5. Master the art of social media.
“Getting people to hear your story on social media and then act on it requires that you understand each platform’s native language,” Vaynerchuk explains. You have to understand the nuances and subtle differences that make each platform unique, and adapt your content to match. You have to understand context, and tell stories in new and interesting ways.”
It’s not easy either. “Social media marketing is a 24/7 job,” he says. “You should be putting content out every day, without worrying about vanity metrics. If followers are your KPI, you’re finished.”
6. Creating value and delivering great CX are the same thing.
“You need to spend all of your time and energy on creating something that actually brings value to the people you’re asking for money,” says Vaynerchuk. That means simplifying people’s lives and addressing their pain points.
“Are you solving an important problem?” Vaynerchuk likes to ask. “Do you care about the end users? When you become obsessed with your process, that’s when you win.”
7. Disrupt yourself.
Few industries are more averse to change than banking. But Vaynerchuck prides himself on being a disruptive innovator who’s always experimenting with new content and social media platforms. He wants you to think about all the ways you could destroy your business.
The lesson here is have a proactive approach, because defensive and reactive strategies are a recipe for obsolescence — from taxi companies to Blockbuster and Borders.
8. Navel gazing leads to imitation, not innovation.

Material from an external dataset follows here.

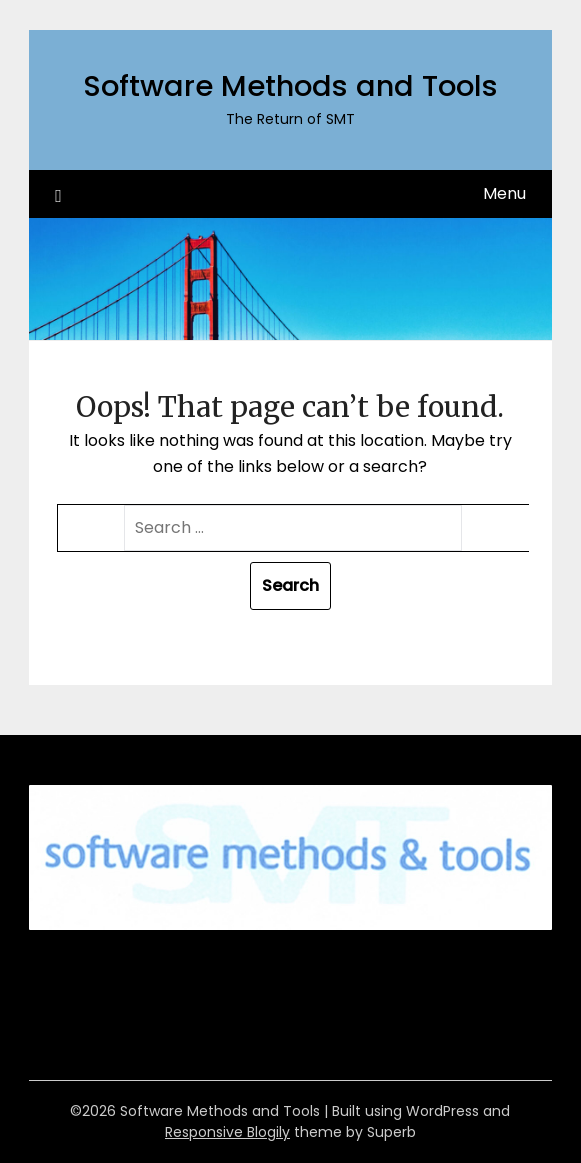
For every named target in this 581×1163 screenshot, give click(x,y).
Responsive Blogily (227, 1132)
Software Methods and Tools (290, 86)
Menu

“The best way to NOT innovate is pay attention to everyone else in your industry,” Vaynerchuk cautions. “Your competitors are just doing the same crap over and over. And guess what? The same old stuff sucks! Pay attention to food or sports marketing — anything but banking.”
9. Build a culture that inspires greatness.
“Insecurity is a killer,” observes Vaynerchuk, who describes himself as “an HR-driven CEO.”
“While we don’t know a lot about the brain, we do know that a funny thing happens when people actually think and believe they can do something,” he explains. “Good bosses push employees beyond their limits. Sometimes tricking people into thinking they’re better than they are by building up their self-esteem can work wonders.”
10. Transparency, passion and purpose are key.
“If your organization’s intentions transcend the mere act of selling a product or service, and it is brave enough to expose its heart and soul, people will respond,” says Vaynerchuk. “You will connect. People will like you. They will talk. And they will buy.”
The same principles apply to employees as well. “How do you continuously make sure that employees are passionate and hungry for more? Get to know them. Understand what they truly want, because it isn’t always money.”